>>>

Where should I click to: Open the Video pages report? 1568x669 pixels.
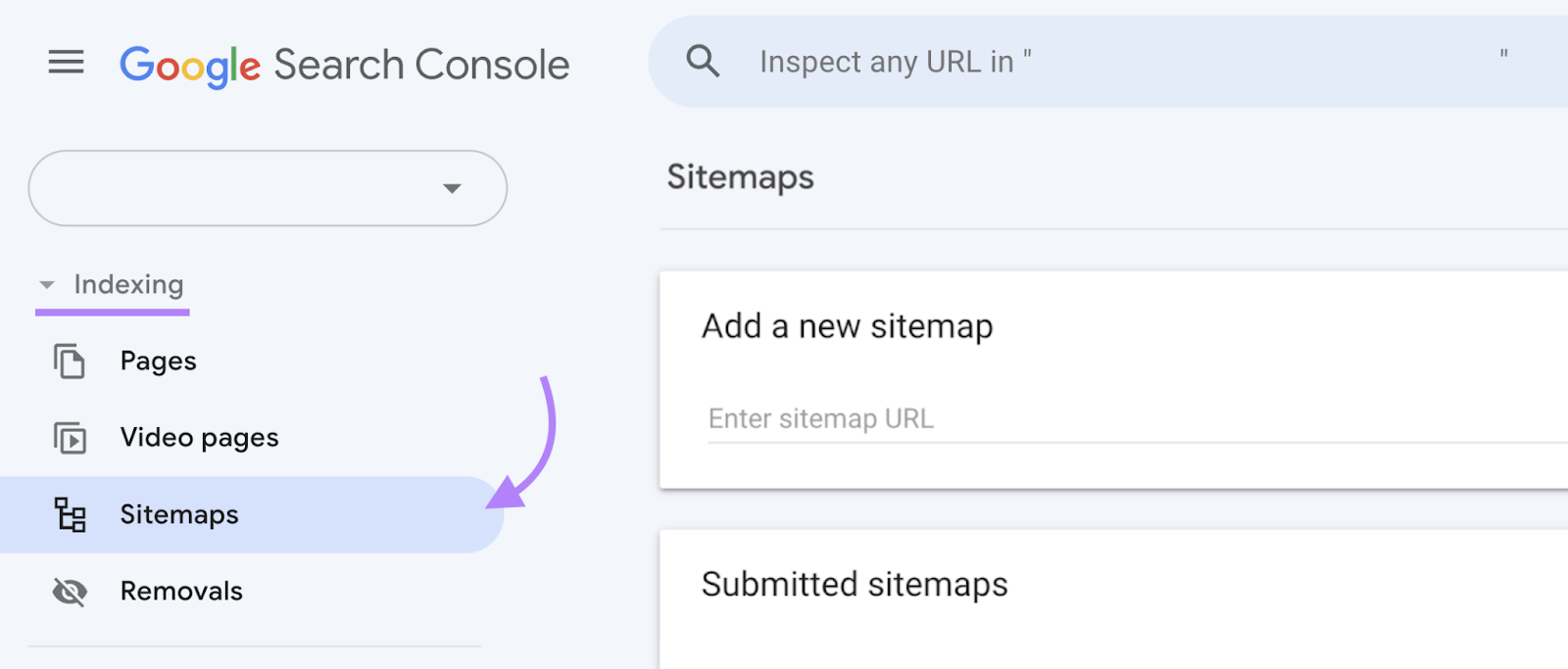click(x=198, y=437)
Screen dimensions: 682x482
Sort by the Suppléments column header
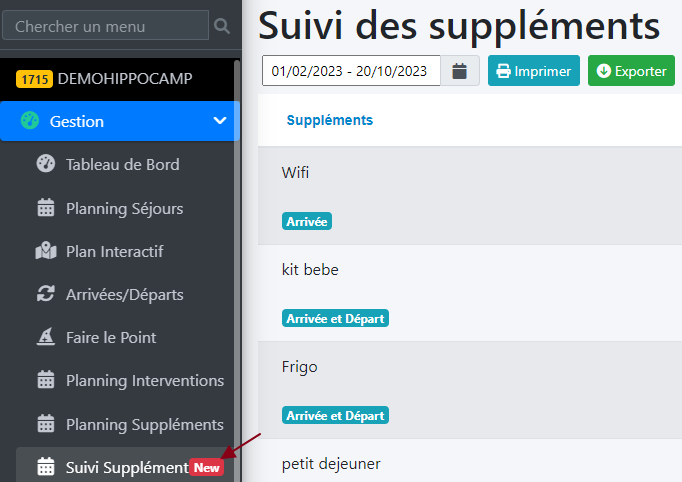click(x=329, y=120)
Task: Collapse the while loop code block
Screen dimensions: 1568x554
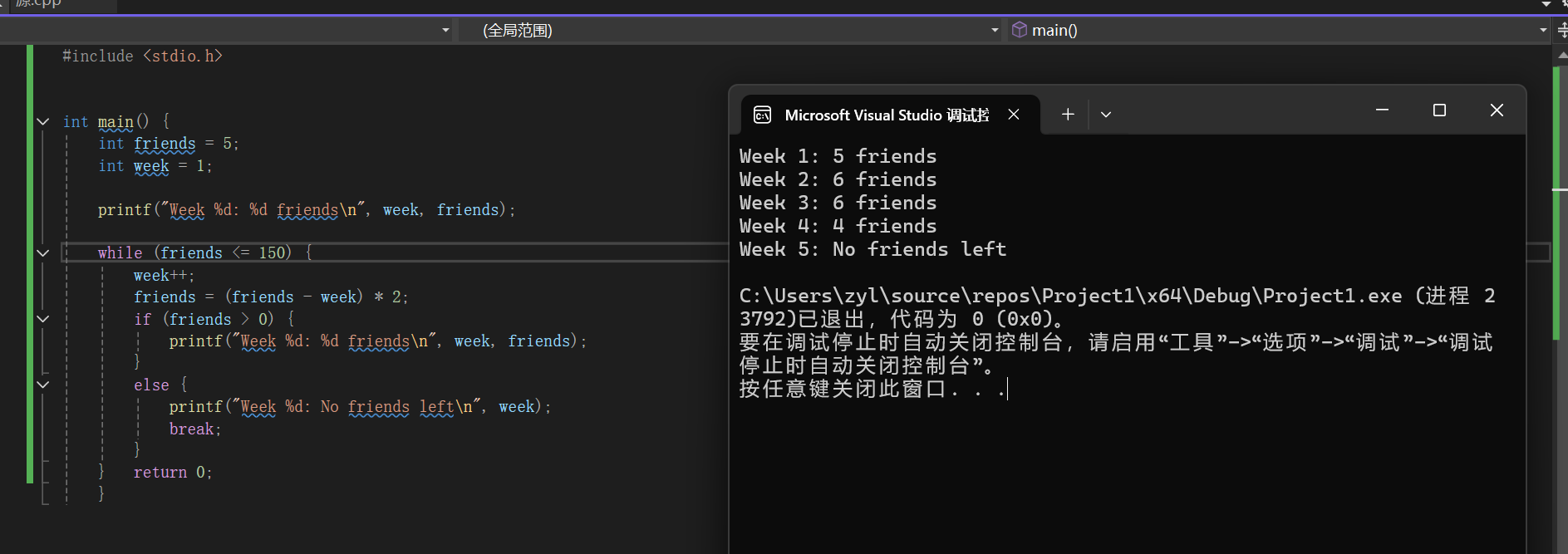Action: pyautogui.click(x=43, y=252)
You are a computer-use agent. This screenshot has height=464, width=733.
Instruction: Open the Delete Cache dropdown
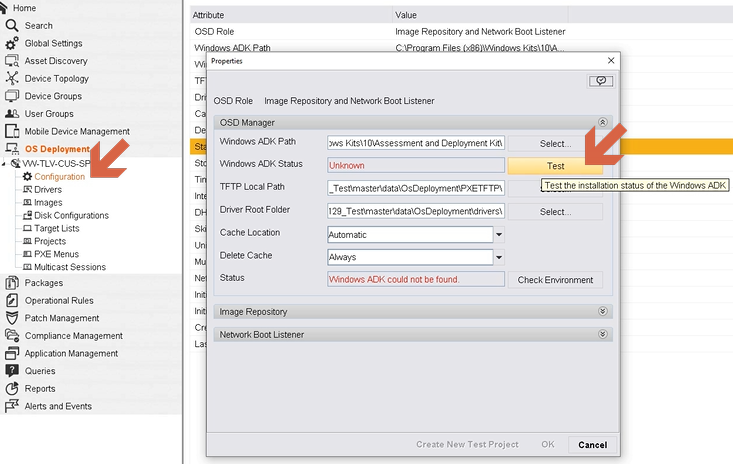coord(499,257)

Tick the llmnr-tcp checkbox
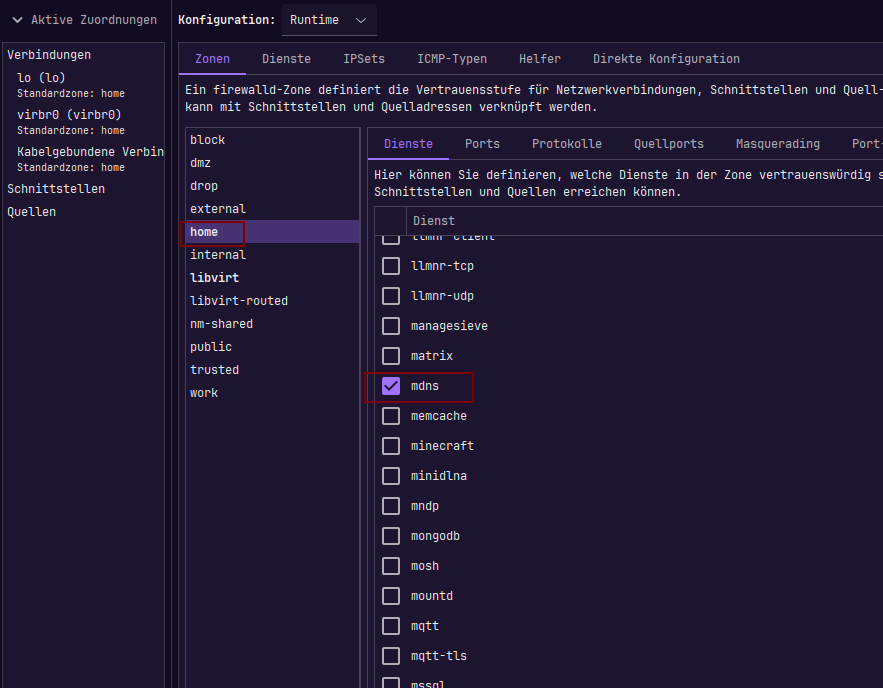(391, 266)
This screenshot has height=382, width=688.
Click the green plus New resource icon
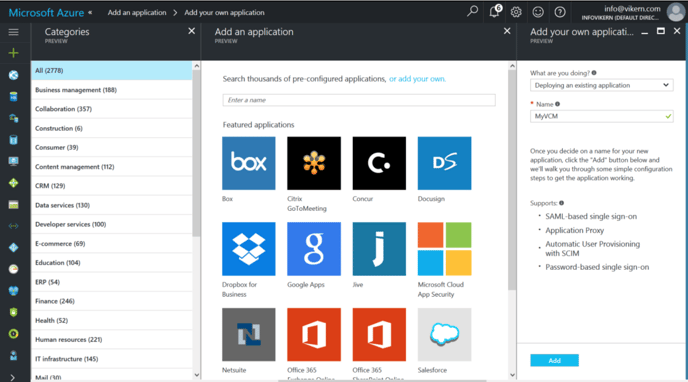pyautogui.click(x=14, y=53)
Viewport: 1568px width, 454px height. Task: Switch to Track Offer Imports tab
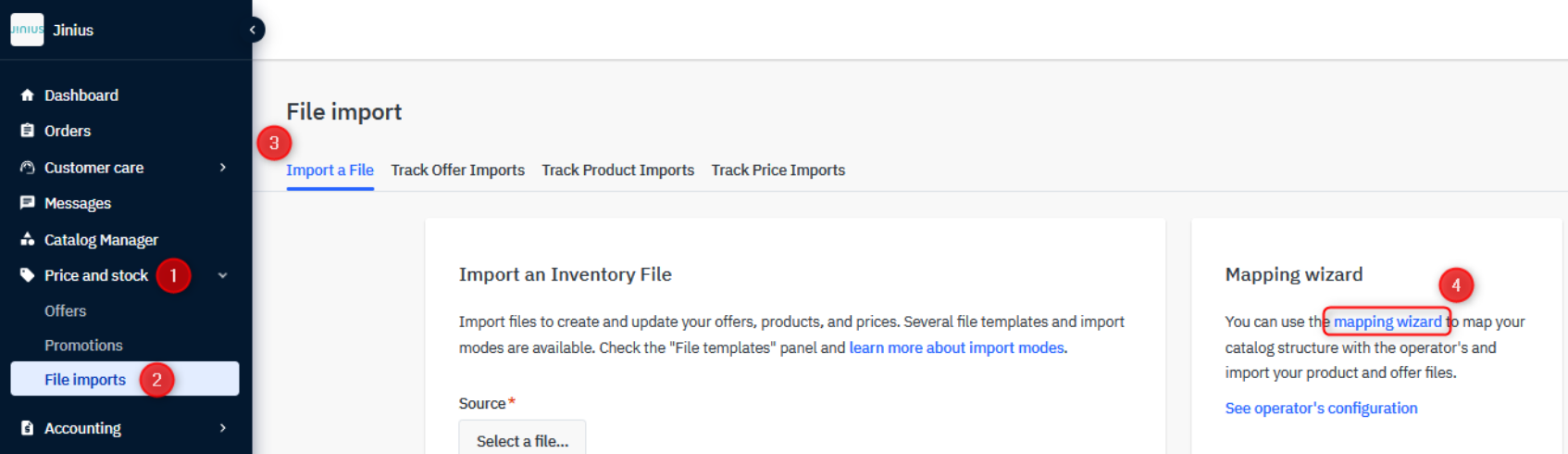pyautogui.click(x=457, y=170)
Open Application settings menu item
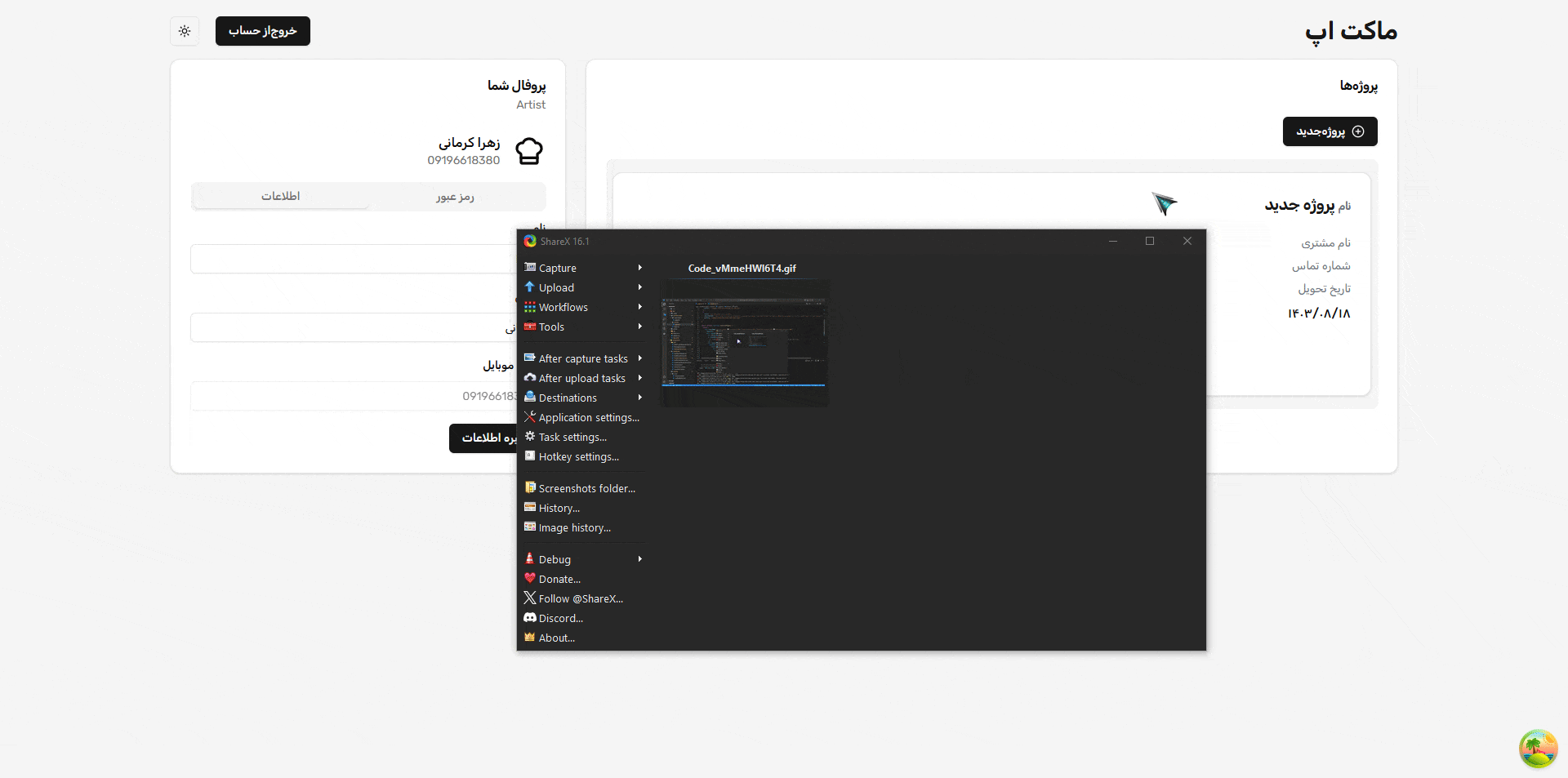1568x778 pixels. (588, 417)
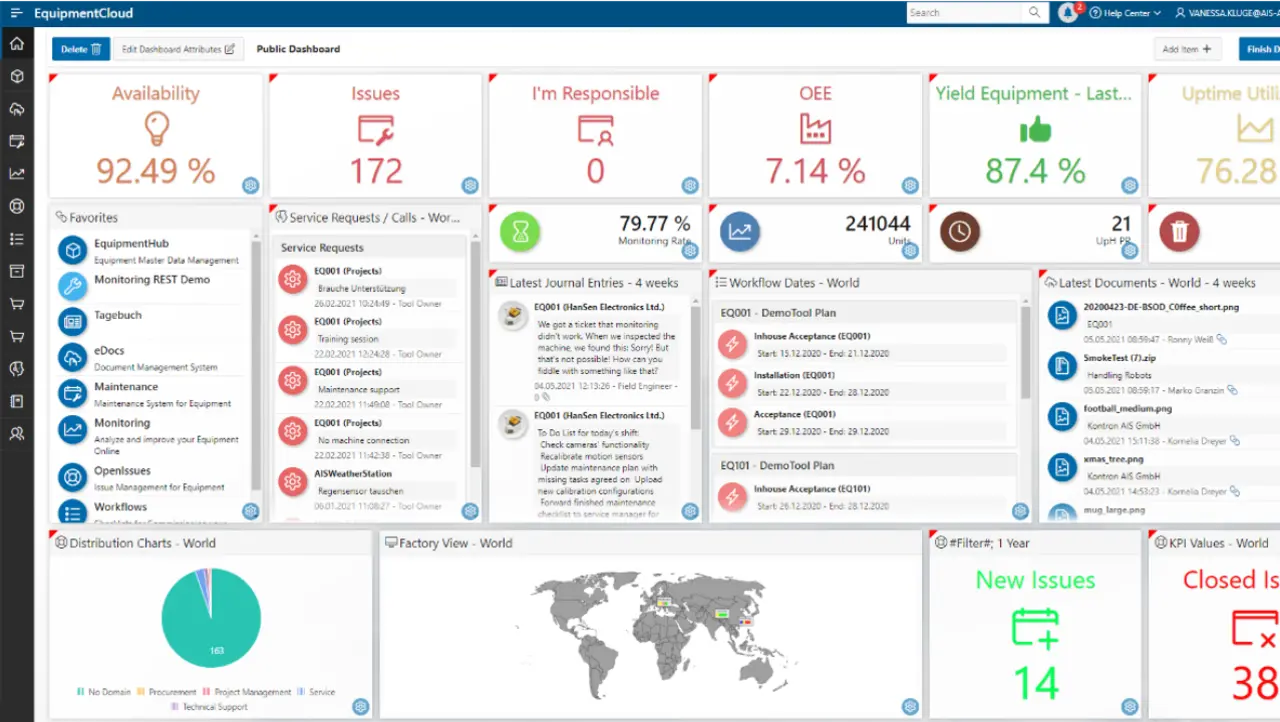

<<<

Exercise | Would you show each line of the material above that contains the string "This"?

Problem solution |
You are a computer-use agent. This screenshot has height=464, width=733.
This screenshot has height=382, width=688.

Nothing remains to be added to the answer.